Neither love nor sex is a life force, a source of spiritual strength or the ultimate in mystical energy. Love is your brain on drugs. Sex is but one of the drugs...

LS has linked to an important article on MB since UA is the key that makes all the rest of this stuff fit together. The discussion of sex so often revolves around how one of us just doesn't feel like it or how sex is a special thing or about how sex needs to only happen under certain circumstances....

Bovine excrement...

Sexual Fulfillment is one to the top ten emotional needs. It feeds our brains the stuff they need to feel happy, content, connected and bonded to our mate. If they are not being supplied by our spouse, they are a vacuum looking for something to fill them.

SF is but one of the four Intimate Emotional Needs that include Conversation, Affection, Recreational Companionship and Sexual Fulfillment. These four create intimacy and a lack of these four causes a breakdown in intimacy. They are both signs of intimacy and the way intimacy is achieved. The four together should be met during UA time for one simple reason. If you don't do them during UA time, they aren't going to happen.

Women tend to try to go along with the other three and leave off SF at the end of the night (spend all day at a picnic, move into a great play and dinner that night, take a long romantic walk on the beach at midnight...)

"Not tonight. I'm really tired..."

Why is sex different than Conversation or Affection or Recreational Companionship?

I think it has to do with three factors.

1) Our society has turned sex into a recreational activity. My (many of us here) generation reacted to the stigma attached to sex and tried to turn it into a bodily function like having a bowel movement or activity like taking a bath.

2) The women's movement, started and led by women who hated men for various reasons and felt that their right to not feel used and abused superseded the rights of men they had married to have sex with their own wives. During this time men really got a lot of mixed signals about sex and often the woman that freely had sex with him before marriage (and often with a host of other men as well) decided that sex was not something she wanted to engage in after the wedding.

3) Sex for many women is leverage and power. It is how a man is kept under control. It is what brings him home at night with his paycheck (meeting another important EN that of Financial Support) and that of Family Commitment) But often sex is used as bait in order to hook a man into meeting her own needs rather than an activity she partakes of in order to meet his need.

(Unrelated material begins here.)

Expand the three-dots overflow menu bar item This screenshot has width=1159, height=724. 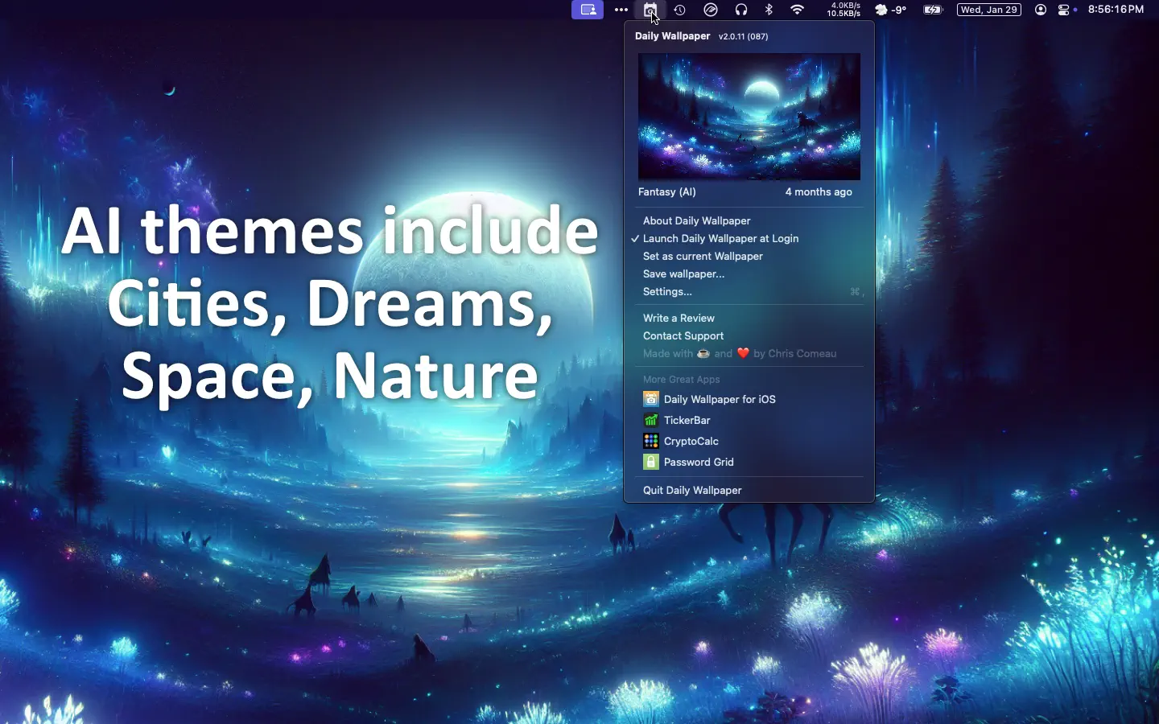pos(621,10)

SF is not more special or unique than any of the other top ten ENs except for one factor. When we marry we are really promising that we will only get this need met from our spouse and that we will never meet that need for anyone else ever again. Quite often women who stop meeting their husband's need for SF, often feeling neglected and unimportant, allow another man to meet their own needs of Conversation, Affection and end up falling in love with OM who for some reason isn't the giant turn off to sex that their husband has become and they even have wild/crazy/dangerous/stupid sex as part of the affair.

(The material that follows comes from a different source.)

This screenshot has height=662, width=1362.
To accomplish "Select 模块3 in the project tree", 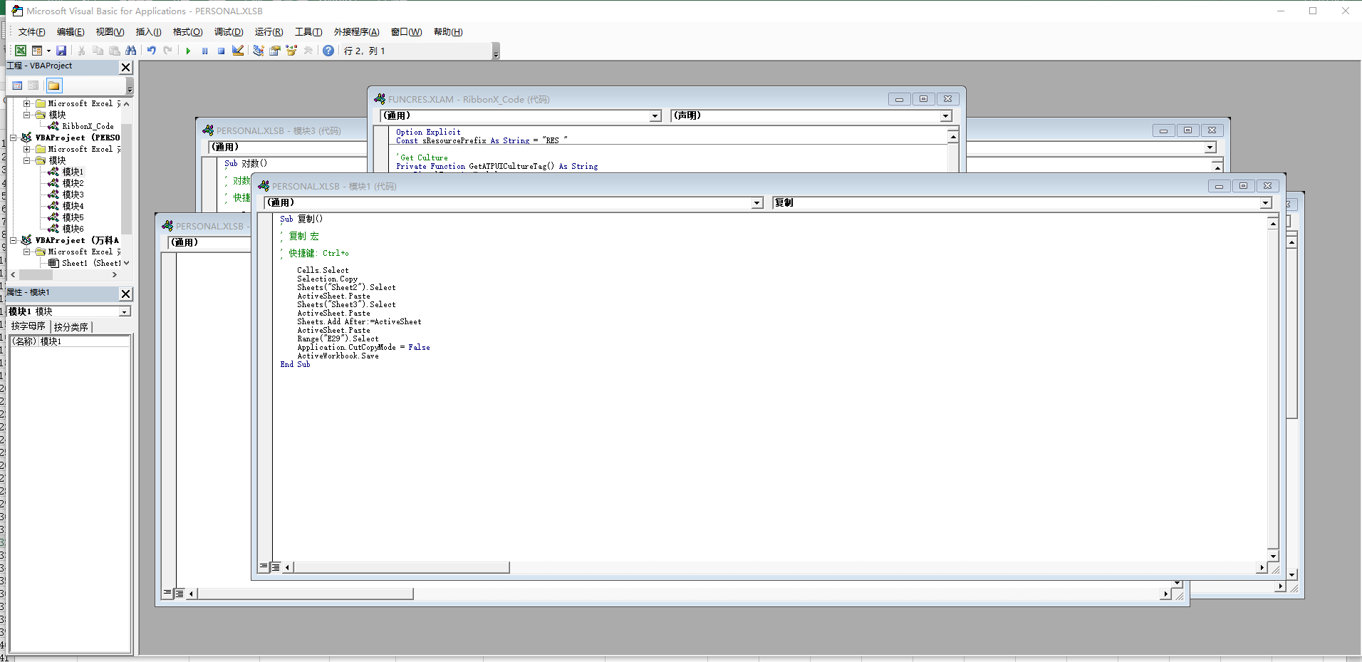I will [73, 195].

And when the affair is over and they decide to "work on the marriage" the sex returns to only on special occasions, only after all other ENs have been met, only when the kids are at Grandma's, when the dishes are done, the house is spotless and the bills have all been paid with money to spare.

Love is an addiction. Sex is one of the things that supplies the drugs. It has been turned into things it never was intended to be. It was not really intended to be for the sole purpose of procreation in people since people have brains that react to a whole host of chemicals in ways that are unlike almost any other animal (lifetime mating animals all have similar structures in the brain, BTW and indiscriminate mating animals do not have the same receptors in the same concentrations in the same parts of the brain). It was not intended to be a random occurrence with random individuals for the same reasons. To some animals sex is simply a way to procreate. For some it is a recreational activity (dopamine spikes and serotonin levels clime). For some it is actually just a way of greeting each other (Oxytocin and or vasopressin levels elevated). In people it reaches a higher level of sophistication than that and stimulates parts of the brain that cause us to feel connected, bonded together, happy and content.

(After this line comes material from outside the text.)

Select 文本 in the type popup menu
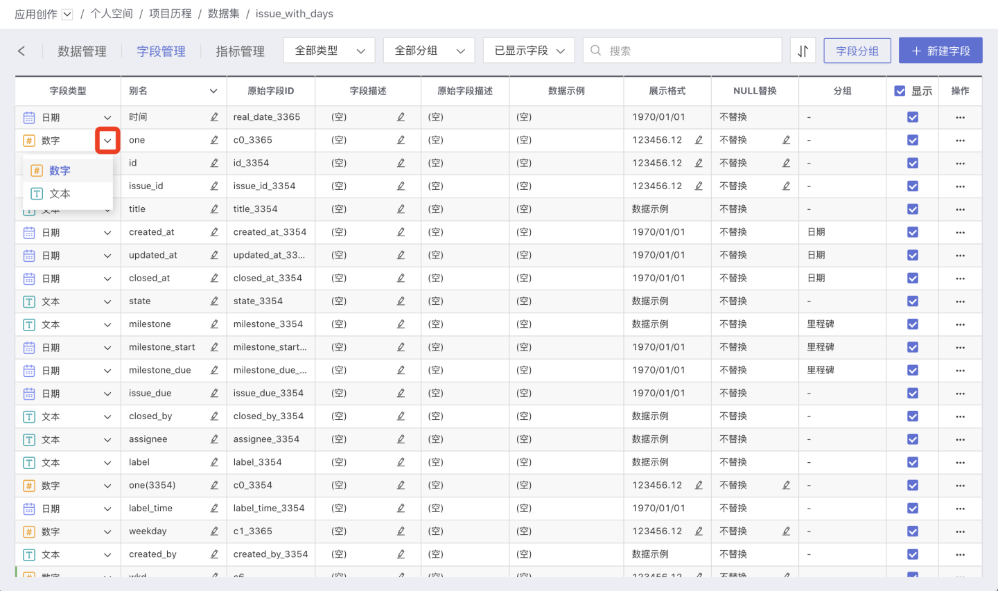This screenshot has width=998, height=591. pos(60,194)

And when it is is missing, like any unmet Emotional Need that is included in the list, it causes the person who has a high need for SF to feel disconnected, no longer bonded, unhappy and discontent, the source of this feeling being the wife who refuses to meet his need because "it is too special to be met like other ENs." It pretty much turns him into a walking affair looking for a women who is willing to let him have sex. Some resist and instead go to a hooker (yeah they think hookers are better than a "real affair" with a mistress who poses a threat to the relationship) or they learn to become eunuchs and "rise above" their own unmet needs.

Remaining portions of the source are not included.